Abstract

In this work, drinking water treatment residuals (WTRs), an iron-rich safety byproducts, was modified via facile reduction calcination and subsequently proved as an effective persulfate (PS) activator for degradation of sulfamethoxazole (SMX). Various parameters affecting SMX degradation efficiency were tested, and the results showed that 80% of SMX (50 μM) was removed within 60 min in the presence of 2.0 mM PS and 0.2 g L−1 modified WTRs at pH 5.3 under ambient temperature. Radical scavenging and electron spin-resonance spectroscopy tests indicated that sulfate radical was a much more powerful active oxygen specie than hydroxyl radical for the SMX degradation in the WTRs/PS system. To understand the proposed activation mechanism, X-ray diffraction and X-ray photoelectron spectroscopy were applied to reveal the change of modified WTRs before and after use.
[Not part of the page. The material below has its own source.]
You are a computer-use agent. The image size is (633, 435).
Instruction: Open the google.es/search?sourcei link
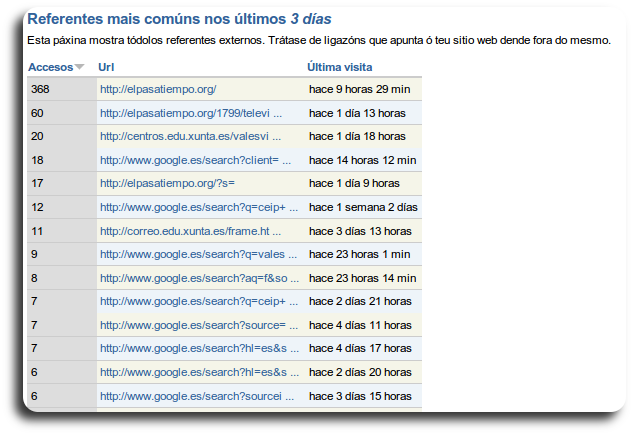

This process confirmed that the activation mechanism was in situ homogenous and heterogeneous reaction simultaneously. Furthermore, liquid chromatography coupled with ion trap time-of-flight mass spectrometry was applied to identify the intermediates of SMX to understand the possible pathway. This work provides a novel value-added reuse approach for WTRs as an efficient and cost-effective heterogeneous activator for PS.